Dataset items
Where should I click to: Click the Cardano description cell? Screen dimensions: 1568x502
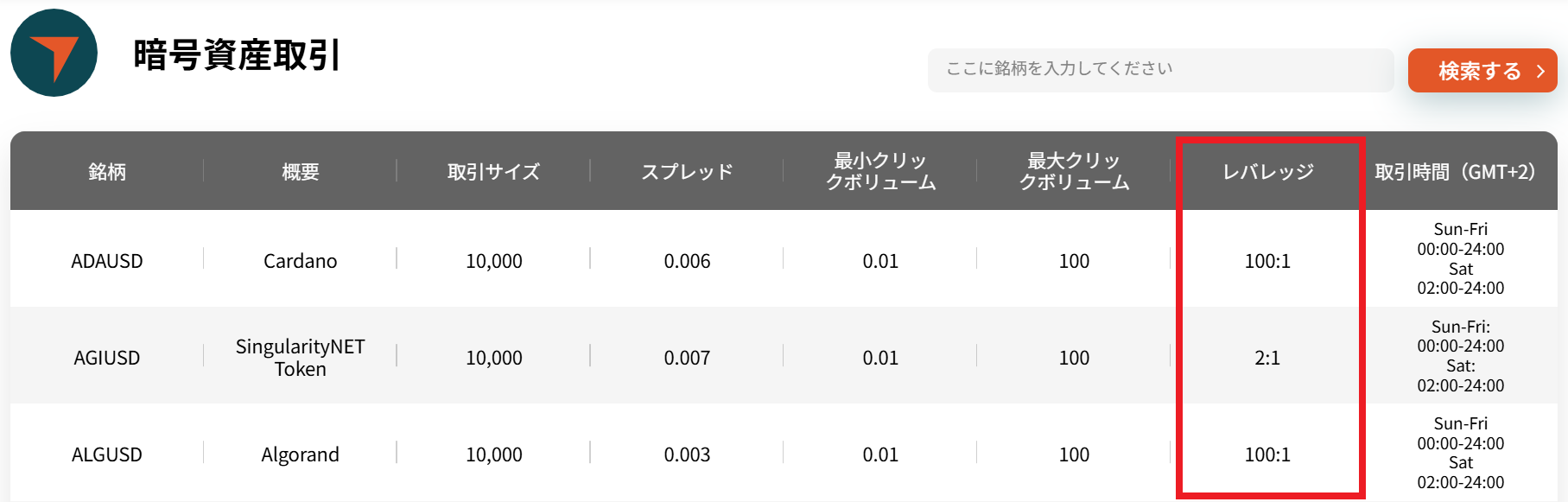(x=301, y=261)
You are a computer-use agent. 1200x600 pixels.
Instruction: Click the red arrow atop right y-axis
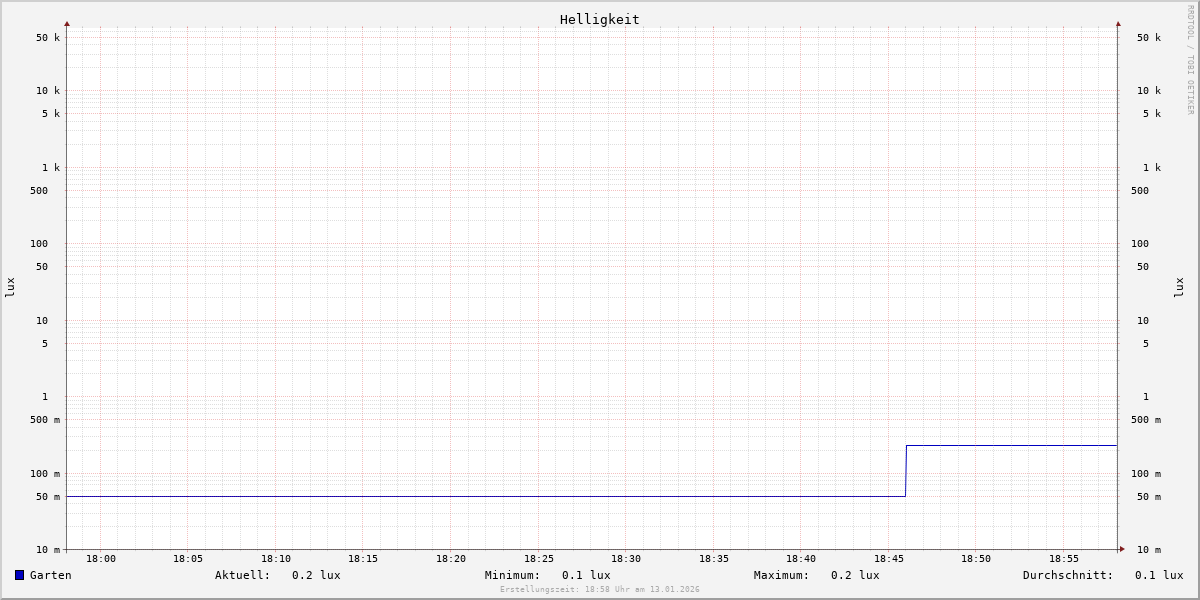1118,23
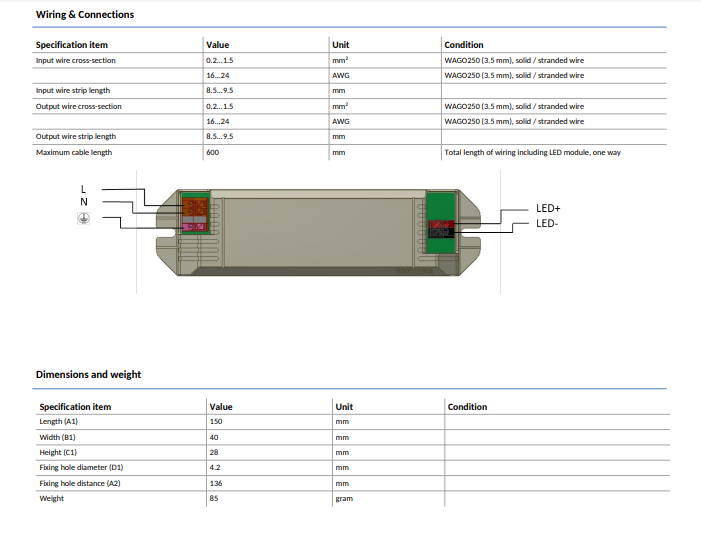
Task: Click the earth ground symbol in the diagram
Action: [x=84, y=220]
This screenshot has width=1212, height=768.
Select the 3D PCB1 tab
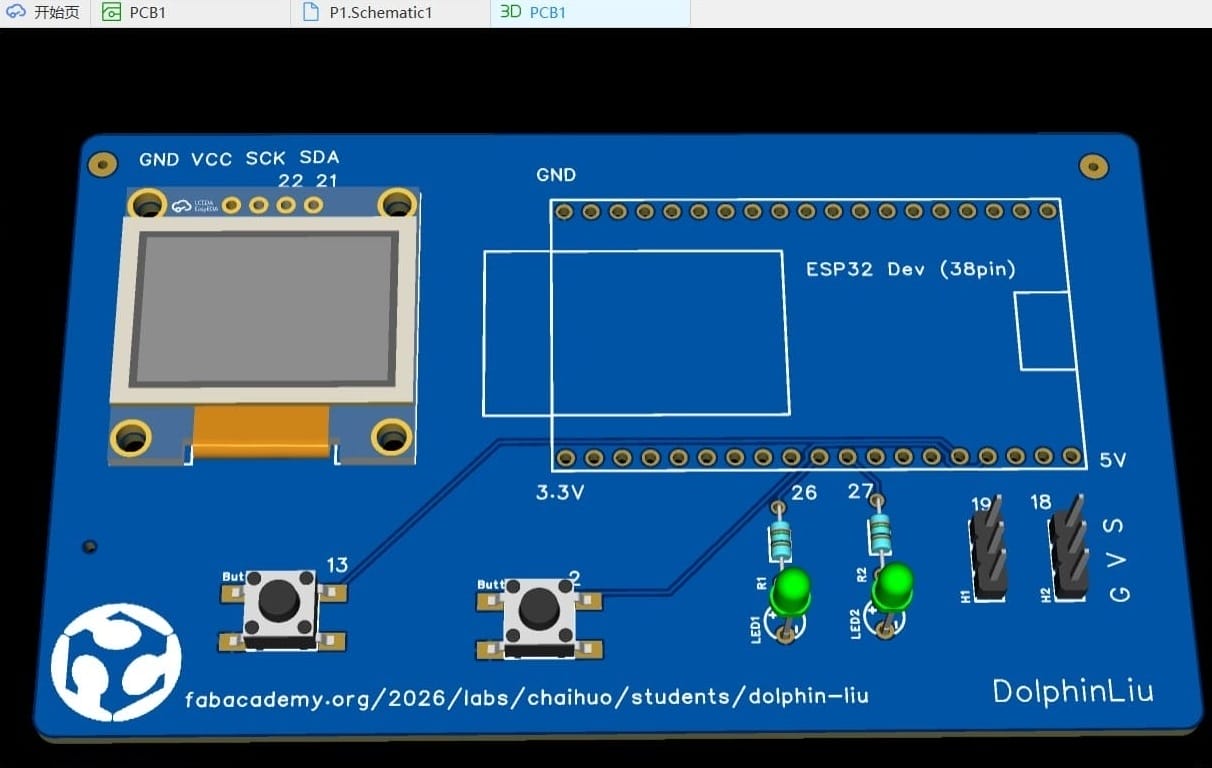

Activity: Give the entries again exactly. Pictures stay out.

Task response:
Where should I click to: Click the Cardano description cell? Screen dimensions: 1568x502
(x=301, y=261)
You are a computer-use agent. 1200x600 pixels.
Instruction: Click the red arrow atop right y-axis
1118,23
Task: Click the earth ground symbol in the diagram
Action: [x=84, y=220]
This screenshot has width=1212, height=768.
Select the 3D PCB1 tab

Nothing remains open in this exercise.